In the early eighteenth century, Little Britain had been a hive of printing and publishing activity, as busy as the area around St Paul’s, but after the mid-century, this declined: there is an interesting account here of the different trades in the street over time.
Other fans from Ashton’s workshop which have survived include ‘The Lady’s Adviser, Physician and Moralist’;
and ‘Shakespeare’s Seven Ages’:
According to the V&A, Ashton also ‘published a female version of the Seven Ages … an idea that presumably came from her. Being a female businesswoman was relatively unusual in the 18th century, and it seems unlikely than any male publisher would have conceived the notion’.
There were also nods to royalty, including ‘The Apotheosis of the Duke of York’ (Frederick Augustus, (1763–1827), second son of George III, who combined a career as a Commander-in-Chief of the British army (he had 10,000 men) with his position of Prince-Bishop of Osnabrück, which provided a useful income), and a similar eulogistic portrayal of his duchess, Frederica Charlotte of Prussia, who was normally rather less in the public eye than his notorious mistress Mary Anne Clarke. In this context, the cooing doves under the duchess’s bust strike an ironic note.
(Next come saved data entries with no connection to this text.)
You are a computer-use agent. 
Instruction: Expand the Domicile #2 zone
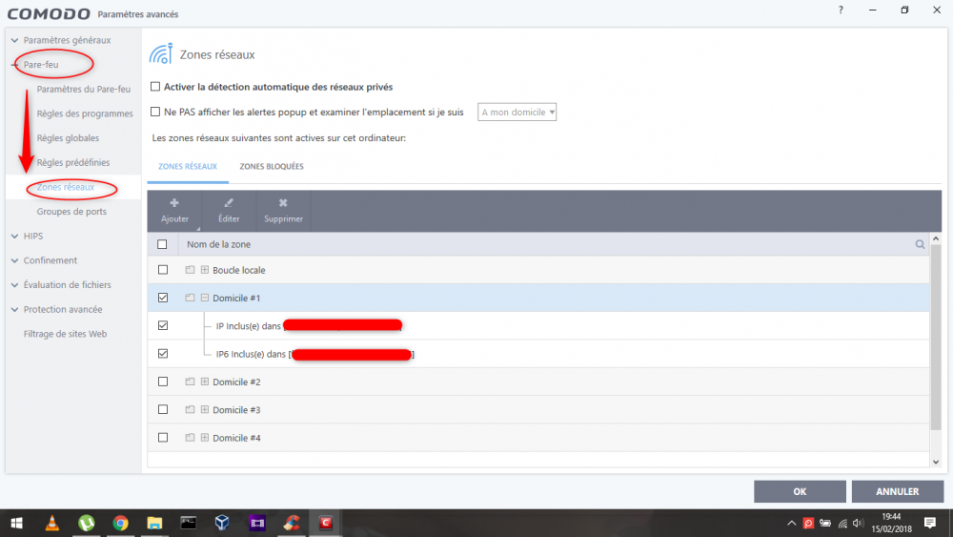click(204, 382)
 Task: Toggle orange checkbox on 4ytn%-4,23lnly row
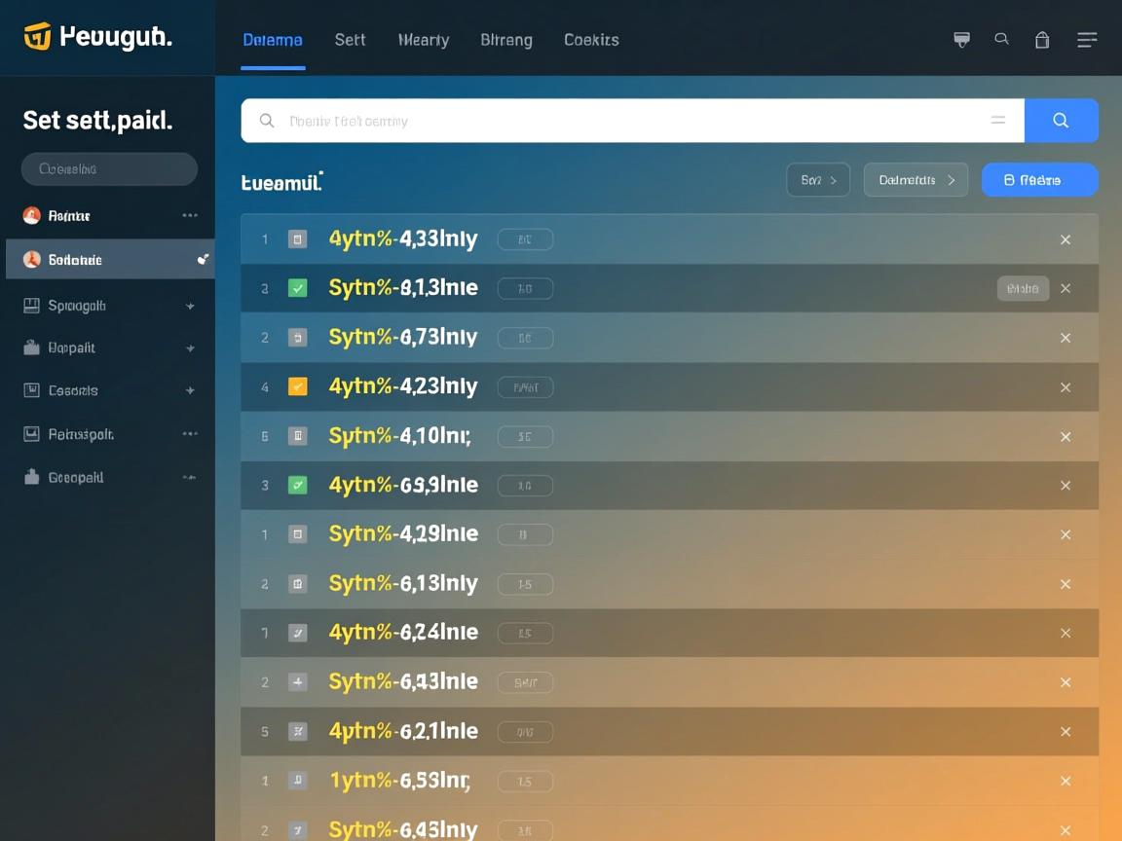[x=297, y=386]
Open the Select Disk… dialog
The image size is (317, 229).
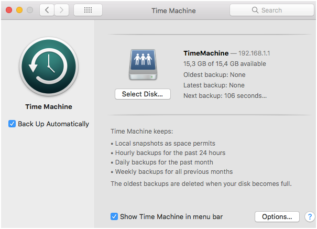143,94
(Unlike the rest of Queen Victoria’s wicked uncles, Frederick was not in a position to marry and produce a legitimate heir upon the death of Princess Charlotte of Wales, since he was already married.)
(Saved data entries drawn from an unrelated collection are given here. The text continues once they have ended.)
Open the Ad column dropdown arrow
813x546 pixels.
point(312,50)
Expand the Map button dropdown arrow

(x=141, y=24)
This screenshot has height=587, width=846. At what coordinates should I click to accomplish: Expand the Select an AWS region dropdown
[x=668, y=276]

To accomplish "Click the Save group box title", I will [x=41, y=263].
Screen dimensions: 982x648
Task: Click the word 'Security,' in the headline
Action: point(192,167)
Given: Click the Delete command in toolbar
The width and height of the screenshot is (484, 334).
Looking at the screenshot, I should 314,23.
A slightly stranger genre was the comical fan: one from 1797 depicts ‘The World Gone Odd and Crazy’, and another is called ‘Vive La Bagatelle!’. (It occurs to me that perhaps ‘The Lady’s Adviser, Physician and Moralist’ comes into this category as well.)
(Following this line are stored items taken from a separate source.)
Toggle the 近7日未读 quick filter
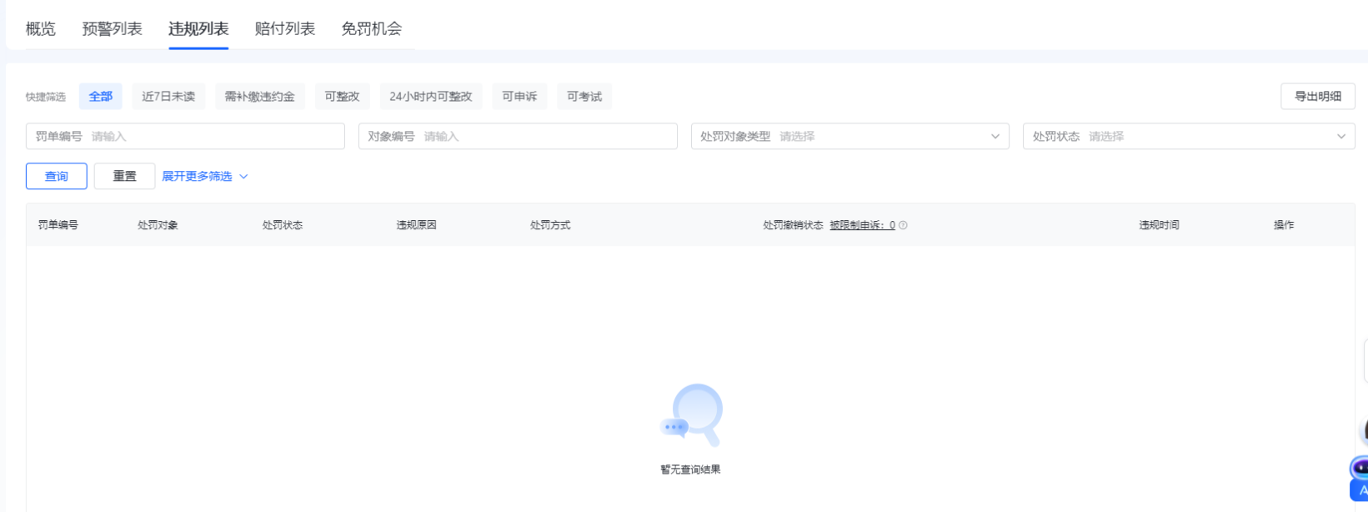1368x512 pixels. tap(168, 97)
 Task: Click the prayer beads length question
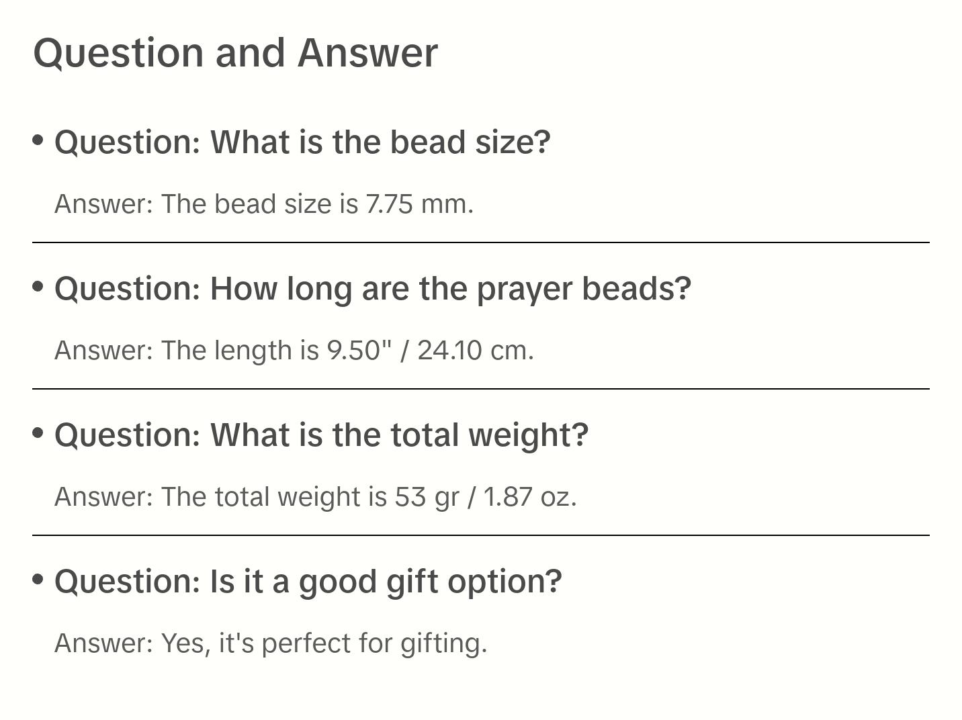[373, 289]
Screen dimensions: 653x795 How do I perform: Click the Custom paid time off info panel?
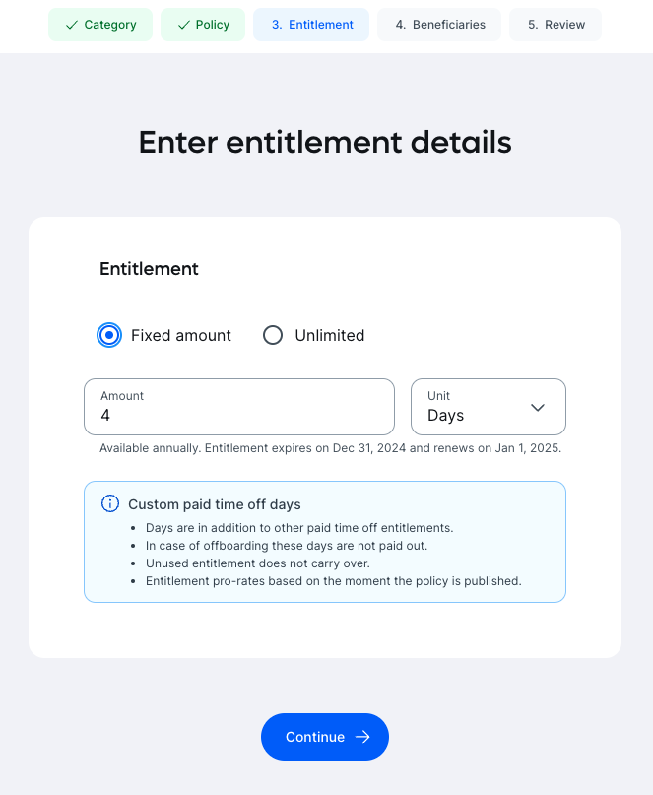(x=325, y=542)
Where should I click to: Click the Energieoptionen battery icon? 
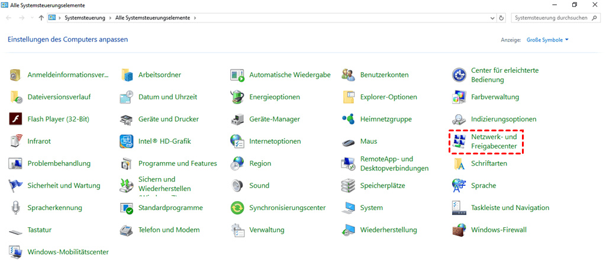pyautogui.click(x=237, y=96)
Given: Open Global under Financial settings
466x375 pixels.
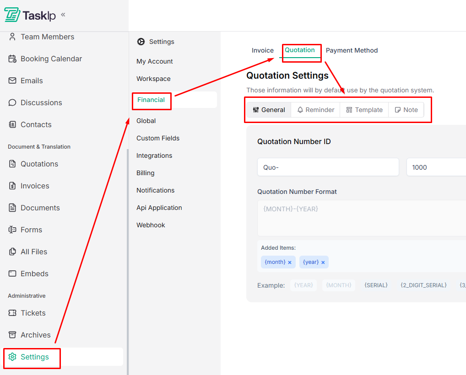Looking at the screenshot, I should point(146,121).
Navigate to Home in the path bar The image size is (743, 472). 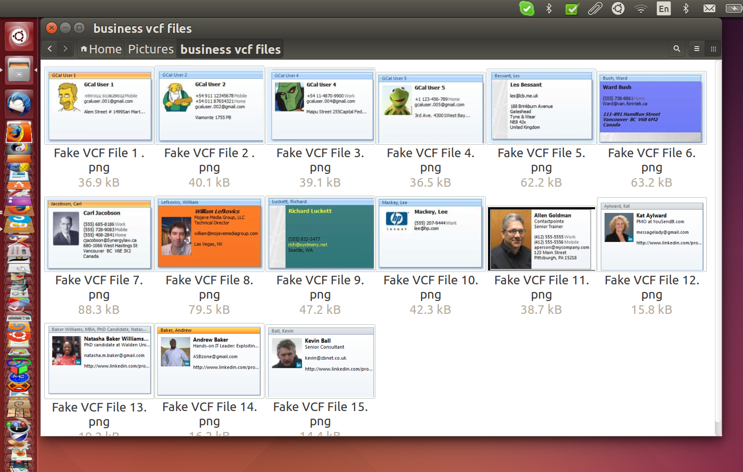tap(101, 49)
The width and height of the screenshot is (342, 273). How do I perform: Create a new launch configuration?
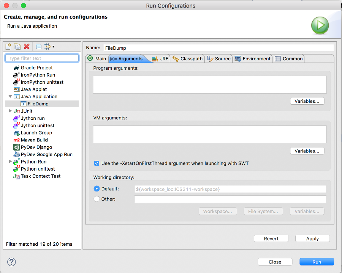click(x=8, y=46)
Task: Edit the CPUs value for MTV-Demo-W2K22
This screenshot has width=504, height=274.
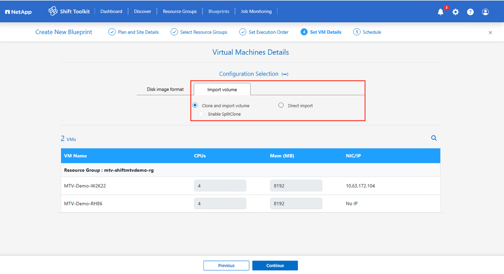Action: click(x=220, y=185)
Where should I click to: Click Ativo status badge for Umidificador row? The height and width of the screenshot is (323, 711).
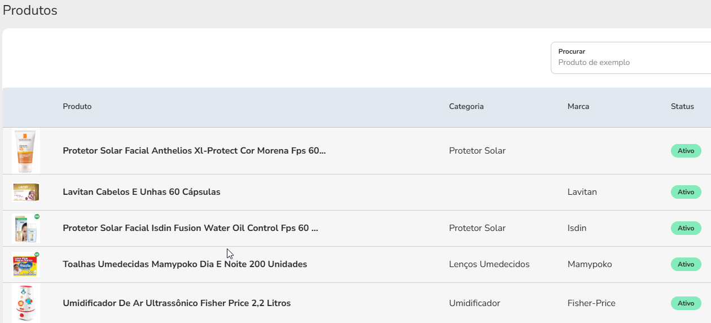(x=686, y=303)
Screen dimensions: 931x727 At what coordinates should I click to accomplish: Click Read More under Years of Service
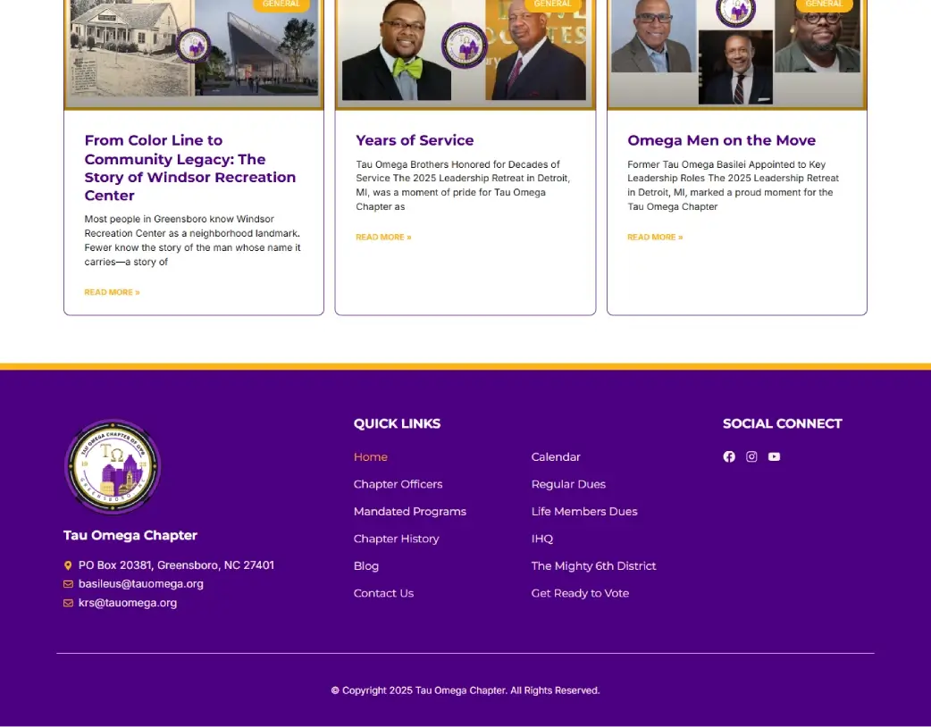pyautogui.click(x=383, y=238)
Sarah Ashton was following in a manufacturing tradition largely begun by Huguenot refugees in the late sixteenth century. After the Revocation of the Edict of Nantes, even more French fan-makers entered the country, many of them settling in the Spitalfields area, where it is claimed (though the claim is disputed) that present-day Fann Street was formerly spelled with one ‘n’.
In 1709, Queen Anne granted a charter to ‘The Master, Wardens, Assistants and Society of the Art and Mystery of Fan Makers of London and Westminster and Twenty Miles Round’, and in 1770 Ashton was admitted of the Mystery in her own right.
One of her artist-designers was the engraver George Wilson (active c. 1795 to c. 1801: read more about his work here). He was responsible for ‘The Lady’s Adviser’ and the ‘Seven Ages’, and produced designs for other fan makers as well. But the designer of the ‘Botanick Fan’ is unidentified; nor, sadly, do we have much knowledge of the men and women who painted the printed papers, cut and planed the sticks (of yew, sycamore and laburnum), made the folds, and glued the fans together.
Ashton published the new design ‘as the Act directs July 21st, 1792’. By the time of her death in 1807, the fashion for fans (except in the most formal of circumstances, such as appearances at Court) was already beginning to die out, though there were occasional revivals in fashion throughout the nineteenth century, not least in the period of Japonisme. (Intriguingly, the so-called Victorian ‘language of fans’ appears to have been developed as a marketing ploy by a Parisian manufacturer. It seems unlikely that many men – the main target of all the fan-waggling – would have mastered the code …)
It is nice to think that substantial numbers of serious-minded ladies would have leapt at the chance of an improving (rather than patriotic or comic) fan to study covertly while being bored senseless on social occasions such as balls. Is this the origin of the expression ‘wallflowers’? (Almost certainly not!)